We all know there are certain foods we shouldn’t eat because they contain lots of fat, sugar, and calories. But do you really want to give up your favorite brownie recipe? And who wants to swear off their afternoon special coffee drink?
There are ways to continue to enjoy those less-than-healthy treats. It just means changing up that beloved cookie recipe a bit, and tweaking that scrumptious Caffé Mocha order slightly.
You can do it. Here’s how.
1. Slim down drinks
High-calorie drinks like fruit juices and specialty coffees can come with lots of sugar and/or fat, just like solid foods do. Cut back on the sugar and calories in a bottle of juice by emptying half and storing it, then refilling the bottle with water, suggests Men’s Health. (Eight ounces of 100 percent orange juice contain 110 calories and 22 grams of sugar.) Request to have that coffee drink made with nonfat milk and sugar-free syrup. (A Starbucks 16-ounce Caffé Mocha made with 2 percent milk and topped with whipped cream contains 330 calories and 15 grams of fat. Substitute nonfat milk and skip the whipped cream, and it drops to 220 calories and just 2.5 grams of fat.)
2. Cut fat in dessert
Instead of using oil when making cookies, brownies, and other baked goodies, use applesauce or baby-food prunes and cut up to half the fat, the American Dietetic Association says. When enjoying a full-fat dessert, share a piece with a friend to decrease the amount you eat. If it’s a cake you are enjoying, scrape off the sugary frosting; with other desserts, forgo the whipped cream topping. A fan of canned fruit? Rinse off the syrup or juice it’s usually packed in; you’ll still get the benefits of its soluble fiber without the extra sugar.
3. Substitute sugar
When baking at home, you often can substitute up to half the sugar with artificial sweeteners such as sucralose (Splenda), one of the easiest to work with, the American Diabetes Association says. Be sure to read packaging instructions for artificial sweeteners carefully, and consult manufacturers’ websites, the ADA advises. You also can find additional recipes at those.
Another way of cutting back on sugar in recipes is to instead use more sweet spices and flavorings such as vanilla, nutmeg, and cinnamon.
4. Skim the top
Have you ever noticed that when you refrigerate gravy, soups, stews, and other meat and poultry dishes the fat rises to the top? A good way to cut back on the fat in those foods is to skim it off. Remember this at Thanksgiving when skimming the fat off refrigerated turkey gravy can save a whopping 56 grams of fat per cup, according to the Utah State University Cooperative Extension.

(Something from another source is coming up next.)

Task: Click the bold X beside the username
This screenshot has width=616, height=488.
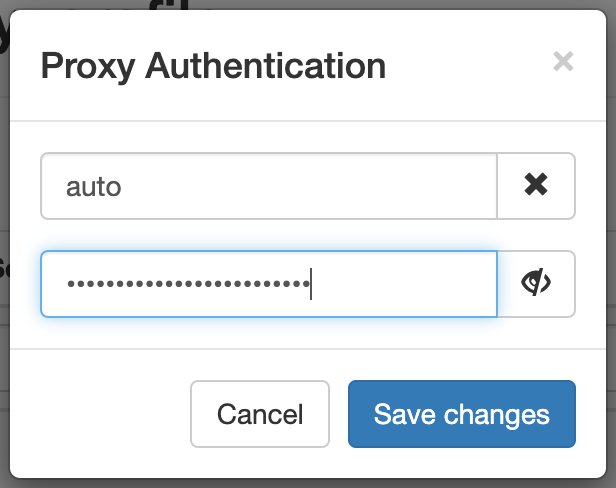Action: click(x=536, y=185)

Another good cooking habit to acquire: trimming all fat from pork, beef, and chicken before cooking, and removing skin from poultry.
5. Soften butter, eat less
Set your butter out at room temperature or soften it up a bit in the microwave and you’ll likely use less of it than when it is cold, Men’s Health suggests. Another thought: Try a buttery spread fortified with plant sterols and stanols. These are LDL cholesterol-lowering substances that occur naturally in the cell membranes of fruits, vegetables, nuts, legumes, seeds, and grains. They work by blocking the absorption of “bad” cholesterol into the bloodstream.
6. Choose nuts
It’s not enough to simply eliminate unhealthy, saturated fats that block arteries and contribute to heart disease, researchers reported in the journal PLoS Medicine last week. Replacing these fats with healthier, polyunsaturated fats found in nuts, fish, vegetable oils, and other foods is critical for heart-healthy benefits. Swapping bad fats for good can lower risk of heart disease by up to 19 percent, scientists found.
Good choices include nuts such as walnuts, pecans, and almonds; avocados; and fish like tuna, salmon, and mackerel, which are high in omega-3 fatty acids.